By Randy Dotinga
Walk a little, and your body will thank you. Walk a lot, and it will really thank you.
That’s the message of a new study that links taking more steps in a day to a lower risk of an extremely common condition known as metabolic syndrome, which can lead to heart disease and diabetes.
The research only shows a connection between more walking and better health — it doesn’t prove that simply walking more will make you healthier. Still, the findings suggest that “you don’t have to be out there running marathons,” said study co-author Peter T. Katzmarzyk, a professor at Pennington Biomedical Research Center in Baton Rouge, La.
Instead, “you just have to incorporate physical activity such as walking into your lifestyle,” he said.
The study, published in the May issue of the American Journal of Preventive Medicine, examined the effects of exercise on metabolic syndrome, which is estimated to affect more than a third of adults in the United States.
People with metabolic syndrome have at least some of the risk factors for heart disease and diabetes — excess weight in the abdomen, elevated blood pressure, low levels of good cholesterol, high triglyceride (blood fat) levels, insulin resistance or elevated blood glucose levels.
The condition serves as a sort of early warning system, Katzmarzyk said. “If you have two, three or four risk factors, you may have a much higher risk of developing full-blown cardiovascular disease than someone who doesn’t,” he said.
Many people with excess weight have metabolic syndrome, but people of normal weight can develop it too, he said.

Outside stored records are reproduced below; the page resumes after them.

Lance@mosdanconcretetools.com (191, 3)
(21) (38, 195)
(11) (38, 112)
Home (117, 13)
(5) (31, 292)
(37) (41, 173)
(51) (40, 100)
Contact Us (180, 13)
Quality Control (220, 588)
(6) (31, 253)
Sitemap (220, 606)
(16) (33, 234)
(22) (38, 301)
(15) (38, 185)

The study authors examined a 2005-2006 study that tracked 1446 adults (with an average age of 47.5) as they went about their days. The participants wore high-quality pedometers (known as accelerometers) that allowed researchers to accurately count the number of steps they took each day and sort them into three groups: “sedentary” (those who took fewer than 5000 steps a day), “low-to-somewhat-active” (5000 to 9999 steps a day), and “active-to-highly active” (10,000 or more steps a day).
After adjusting their statistics so they wouldnt be thrown off by factors like gender and age, the researchers found that almost 56 percent of those who took the least steps had metabolic syndrome, but just 13 percent of those who took the most steps had it. Overall, about a third had metabolic syndrome.
But even adults who were only somewhat active had a better chance of avoiding the syndrome than those who walked the least. Compared to the sedentary group, people in the “low-to-somewhat-active” group had 40 percent lower odds of developing the condition. People in the “active-to-highly active” had a full 72 percent lower odds of developing it.
In addition, each additional 1,000 steps was associated with an 8-13 percent decrease in the odds of a large waist, in a low level of “good” HDL cholesterol, and in high levels of triglycerides.
Those who walked the most were least likely to have risk factors, Katzmarzyk said.
“There was a trend all the way,” he said. “It’s not that you reach some magical number. Something is better than nothing, and something more than that is even better.”
Since the study didn’t prove a cause-and-effect relationship between walking and lowered odds of metabolic syndrome, other factors could be at play, Katzmarzyk said. For example, people who have metabolic syndrome may be less active because of it.
David R. Bassett Jr., a professor who studies exercise at the University of Tennessee, said the new study is significant because it’s more rigorous than previous research examining the connection between steps taken and metabolic syndrome.
“The amount of walking people do is vitally important for their health,” Bassett said. “The authors measured the total volume of walking performed, not just walking done in bouts of 10 minutes or more, and not just brisk walking. Plain, old walking is good for your health.”